Brazil’s auto industry is heavily over invested. It will produce 2.6m vehicles this year at factories able to make 3.5m. With domestic sales stagnant, manufacturers have turned to export markets to take up the slack. But here they face several problems. One is the high value of the currency, which has gained 65 per cent against the US dollar since the end of 2002. Another is the additional loss of competitiveness caused by the high cost of doing business in Brazil – the heavy tax burden, high cost of capital, inadequate infrastructure and so on. To address both sets of issues involves tackling fiscal imbalances that the government seems determined to ignore. Last week it announced plans to hire 46,600 new public sector workers at an annual cost of R$1.3bn, just the kind of spending it must cut rather than increase.

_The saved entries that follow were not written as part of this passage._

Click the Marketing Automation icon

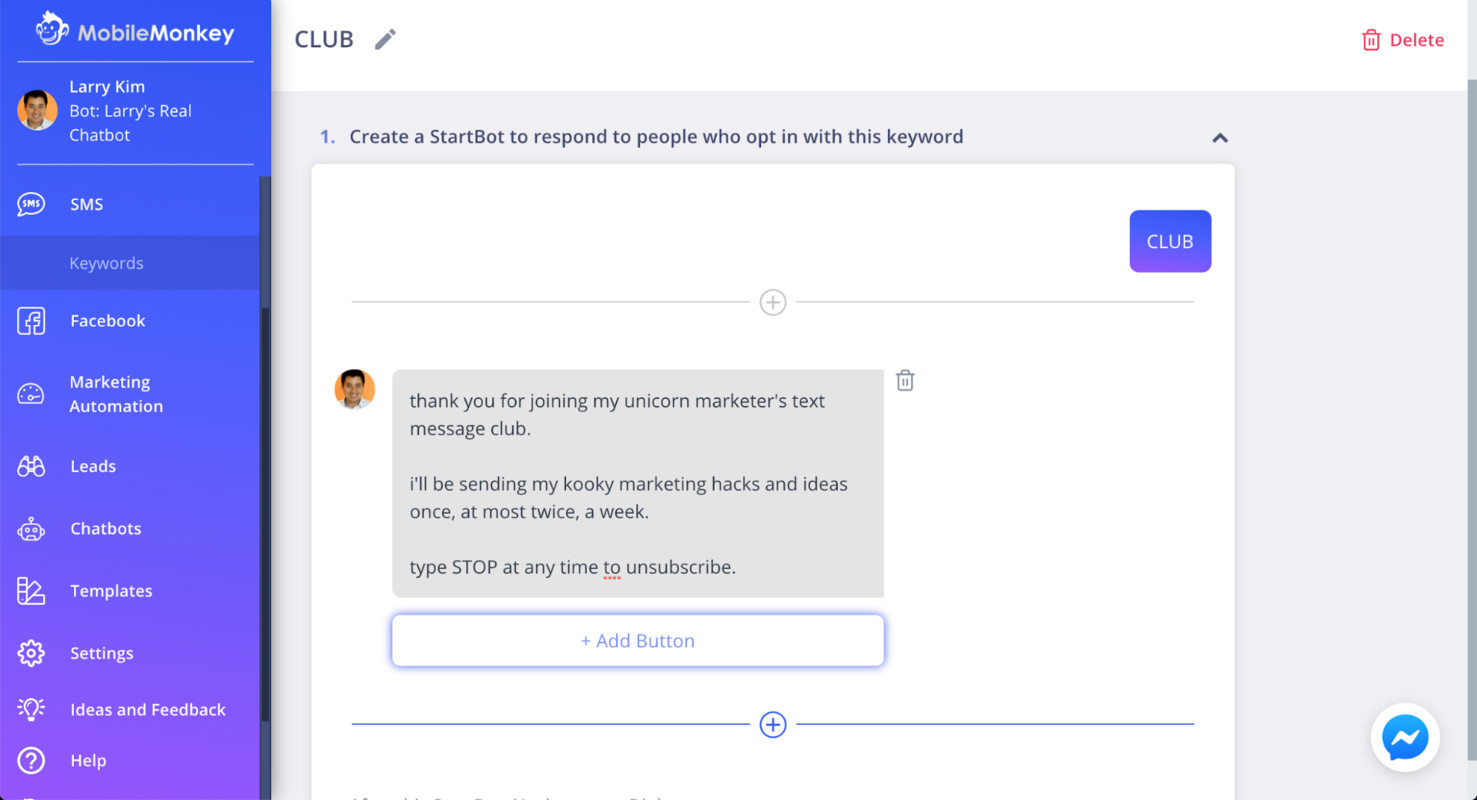coord(31,394)
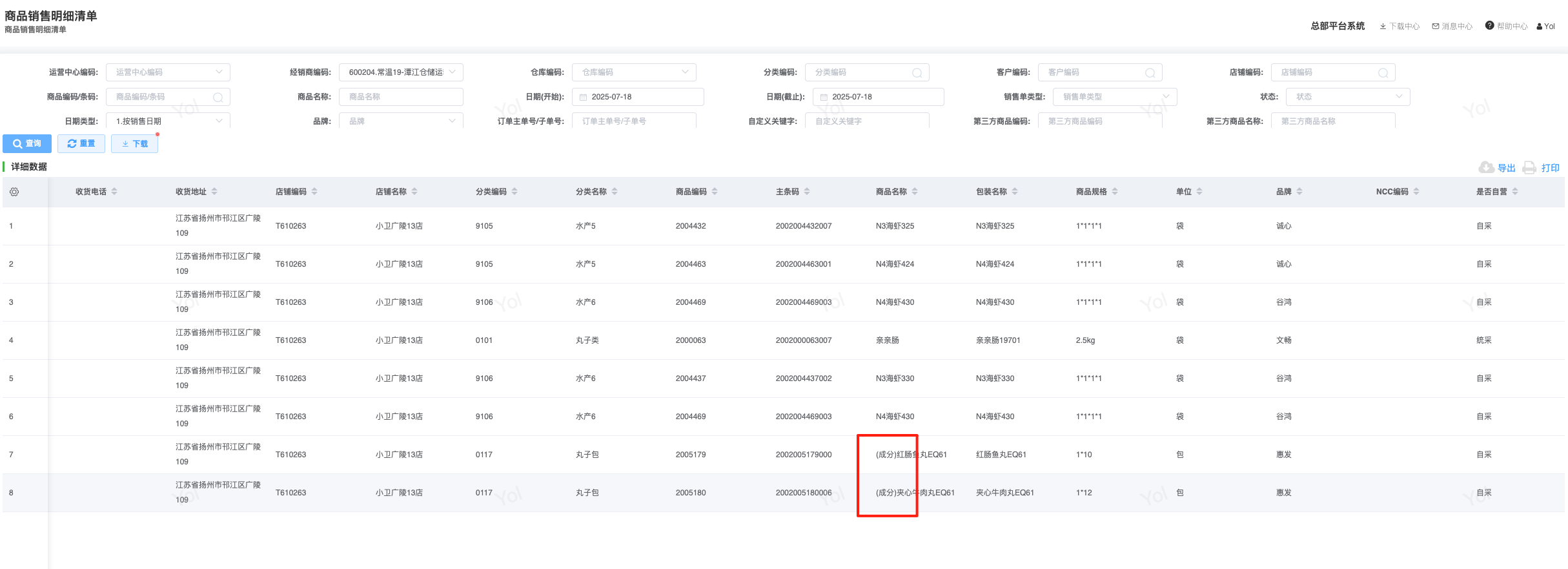Click the export cloud icon

1486,168
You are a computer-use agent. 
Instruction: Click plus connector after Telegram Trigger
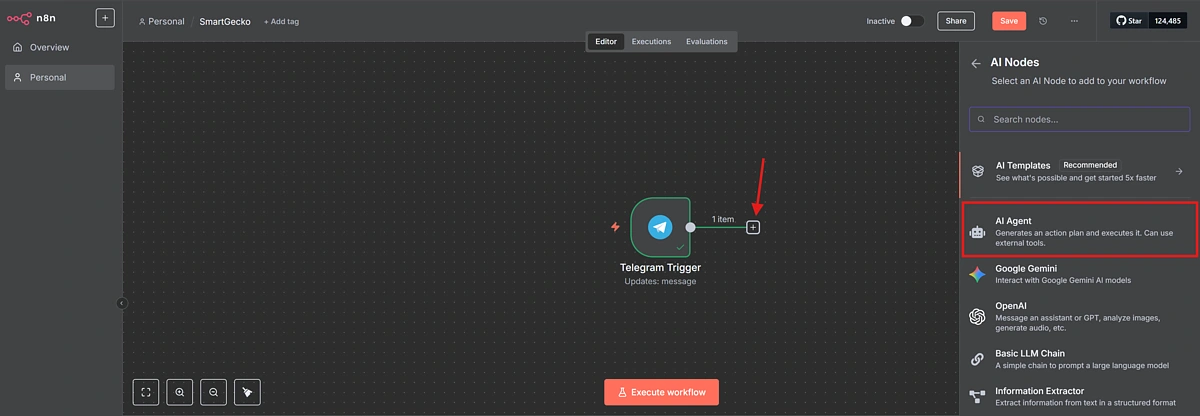click(754, 227)
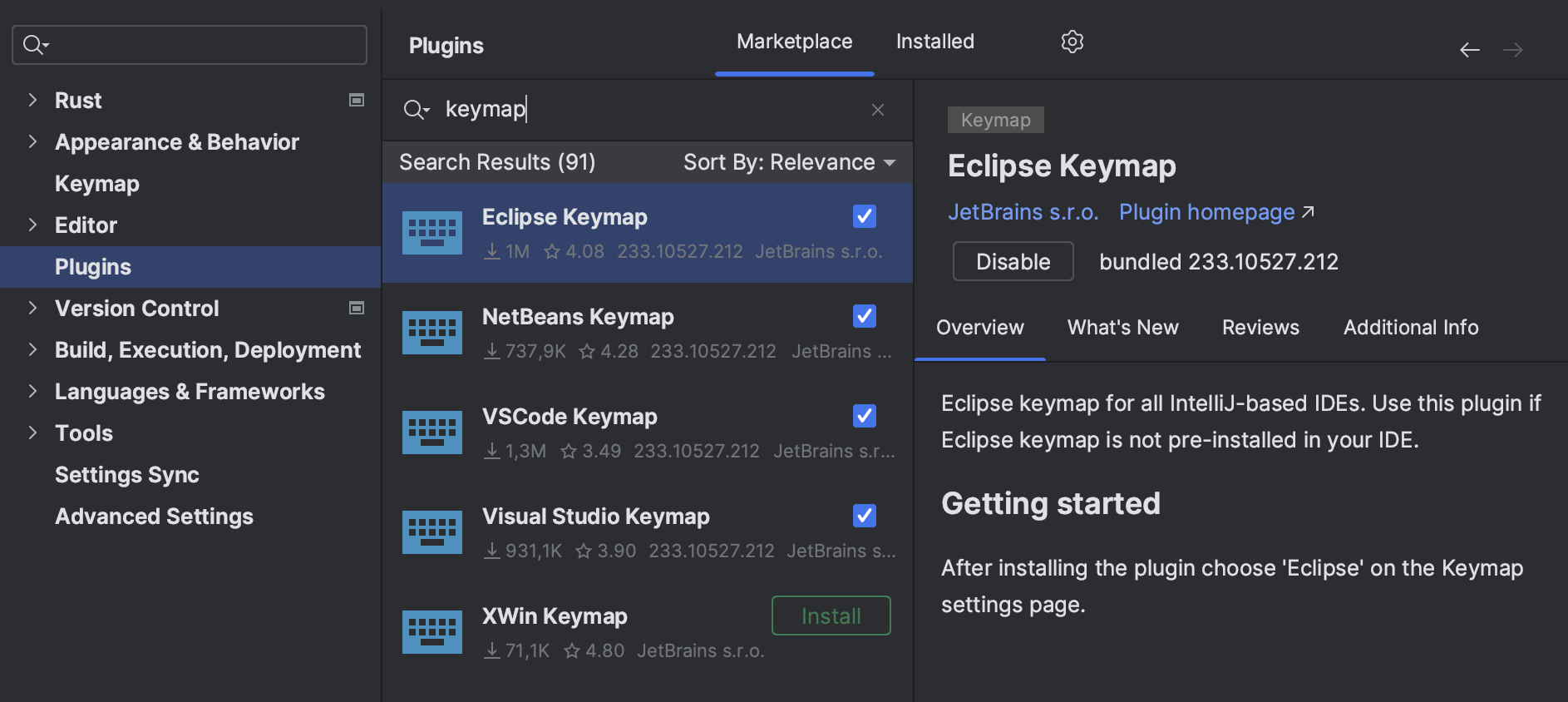
Task: Open the Reviews tab
Action: [x=1260, y=328]
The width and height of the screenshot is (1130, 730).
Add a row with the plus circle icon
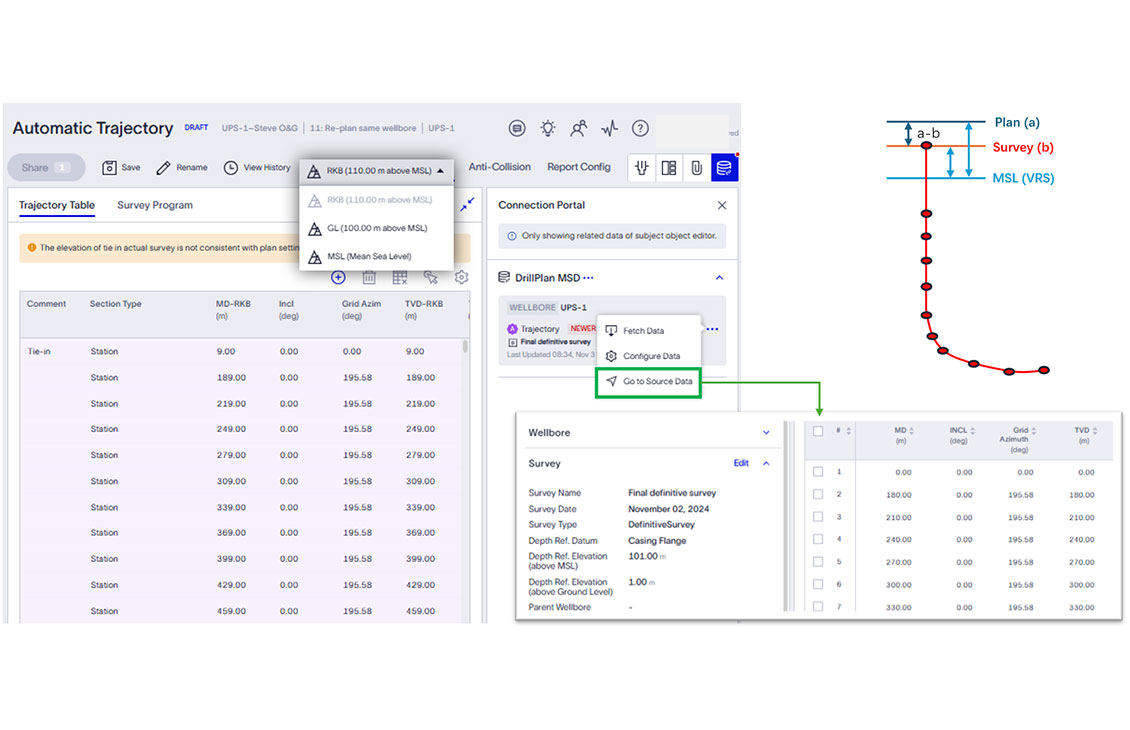click(x=338, y=278)
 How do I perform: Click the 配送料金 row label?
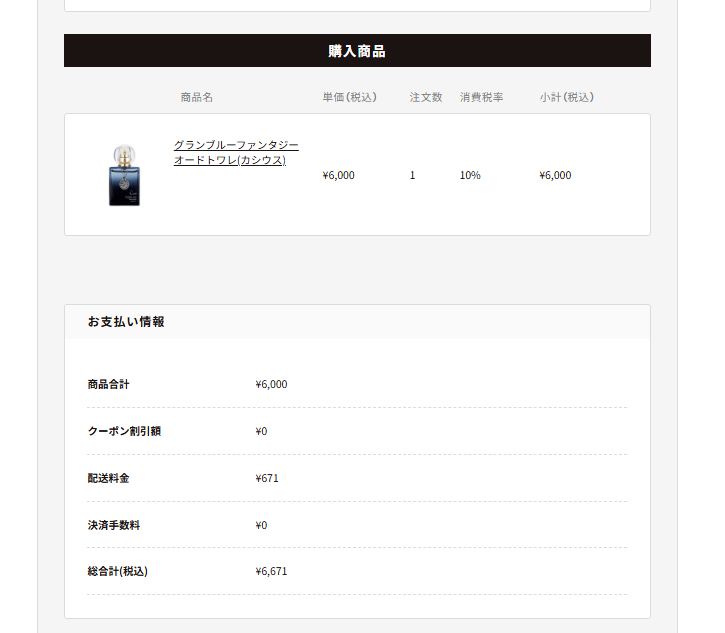[x=109, y=478]
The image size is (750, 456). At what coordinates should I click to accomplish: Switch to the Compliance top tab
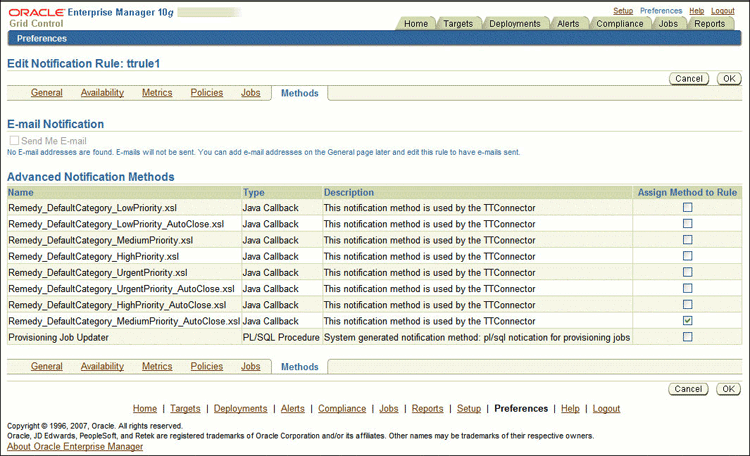point(619,23)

The auto industry faces another problem. To encourage investment in the late 1990s, the government granted manufacturers protection from overseas competitors in the form of 35 per cent duties on auto imports from outside the Mercosur trading block. This provides an incentive not to modernise and raises reciprocal barriers to Brazil’s access to export markets. If Brazil really wants to promote its industrial sector it must move into the future, not the past

Bolivia’s trade dilemma

Alvaro Garcia, Bolivia’s deputy president, is not a man to be envied as he makes his way to Washington this week on a quest to save the trade preferences enjoyed by his country’s textile exporters. Bolivia’s relations with the US have sunk to a low ebb, with President Evo Morales resorting all too frequently to Chávez-style denunciation of US intentions. Drugs are a particular bone of contention, with the US arguing Bolivia is not doing enough to control coca production. But on one issue at least Bolivia needs US support. As many as 10,000 Bolivians – many of them living in the city of El Alto, one of Mr Morales’ strongholds, earn their living sewing jeans, shirts and other cheap clothes that are exported duty free to the US under the terms of the Andean Trade Promotion and Drug Eradication Act. That act expires at the end of the year. Mr Garcia may harbour hopes that US legislators can be persuaded to renew it in order to keep drugs co-operation alive. But the word in Washington is that congressmen are in no mood to embrace that idea. With protectionist winds blowing strongly, it will be difficult enough to persuade them to vote for free trade deals with US allies like Colombia and Peru, let alone concessions for avowed anti-imperialists like Mr Morales.